The kids are getting used to school, everyday Rachel Ruby has a story on how she has had to explain an Australian word to her American friends. "A popper? Whats a popper?" Australians hear a new strange phrase from our allies in the coalition in the war against terror and we generally think about for a few seconds and then incorporate the new phrase into our language. Australians instinctively know how to "up-size" an order and how to "increase our bandwidth" when having a conversation with an American.
Hugo is learning to speak Mandarin and can introduce himself. We tend to practice our language skills on the doorman. He is a friendly bloke, but he is realising that I can't understand what he saying.
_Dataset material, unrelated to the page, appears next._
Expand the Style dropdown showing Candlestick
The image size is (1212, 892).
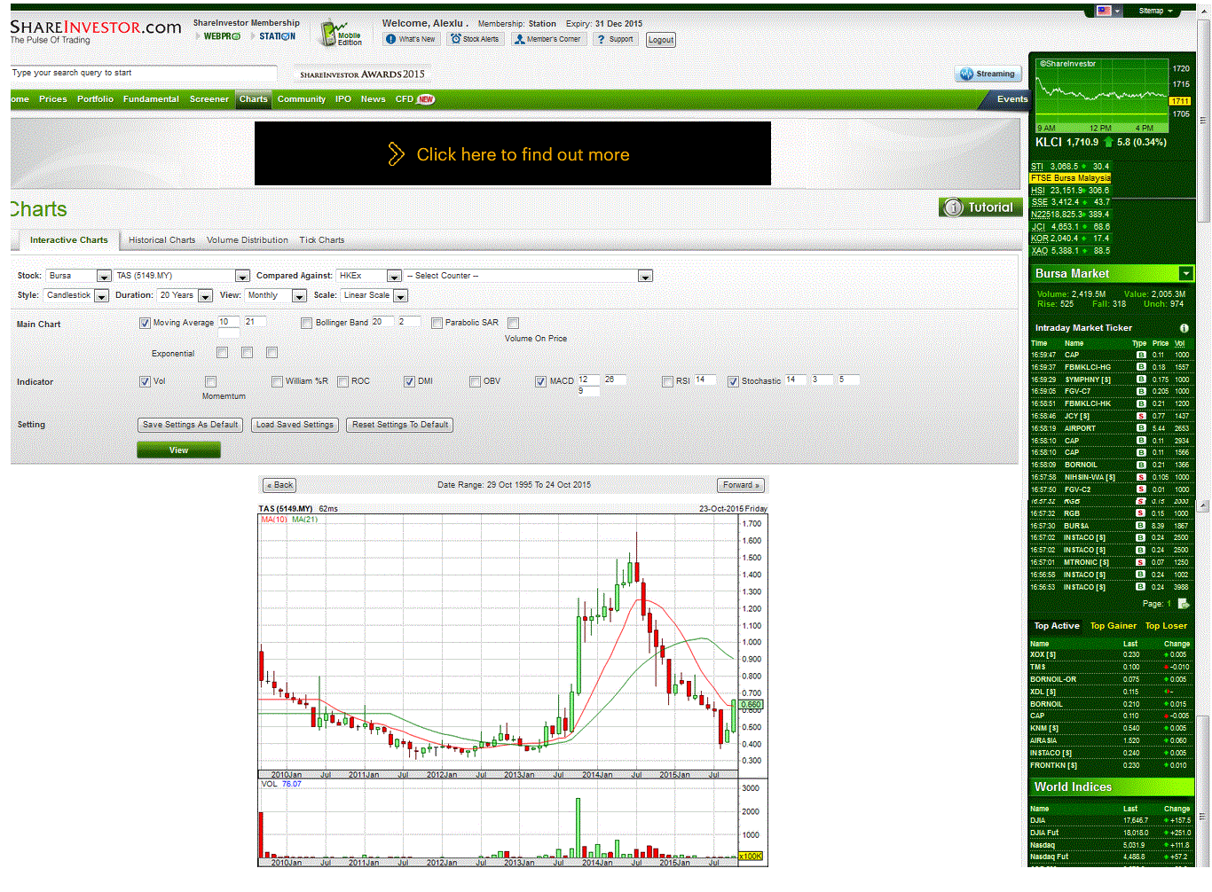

The conversations are getting shorter. Speaking the language has not been a real problem because the good people of Hong Kong speak English better than I can speak Cantonese. The kids say that I should be a Chinese comedian because when I speak to the locals they start laughing.
The weather is like Cairns or Rockhampton.
Taxis drive like they are coming second at Mount Panorama.
Things that are different:
Every night in Hong Kong is bin night.
The cyclones are called hurricanes - but they look the same.
The city smells like fried batter.
There are always crowds of people in the city. Day or night.
High rise buildings have the same dimensions as a credit card.
Traffic, as congested as it is, travels at forty kilometers an hour, I am getting used to it and now 45 km/h seems fast.
There are trams, double decker trams.
A bill or a letter is always printed on both sides - in English and Cantonese.
The shops are full - there is a great hardware shop in Stanley that is like a blokes shed. There is almost enough room to turn around.
The shopping trolleys are small - which is just as well because I have to carry it all home. They do deliver, but I am too polite to ask them to carry my shopping to the end of the street.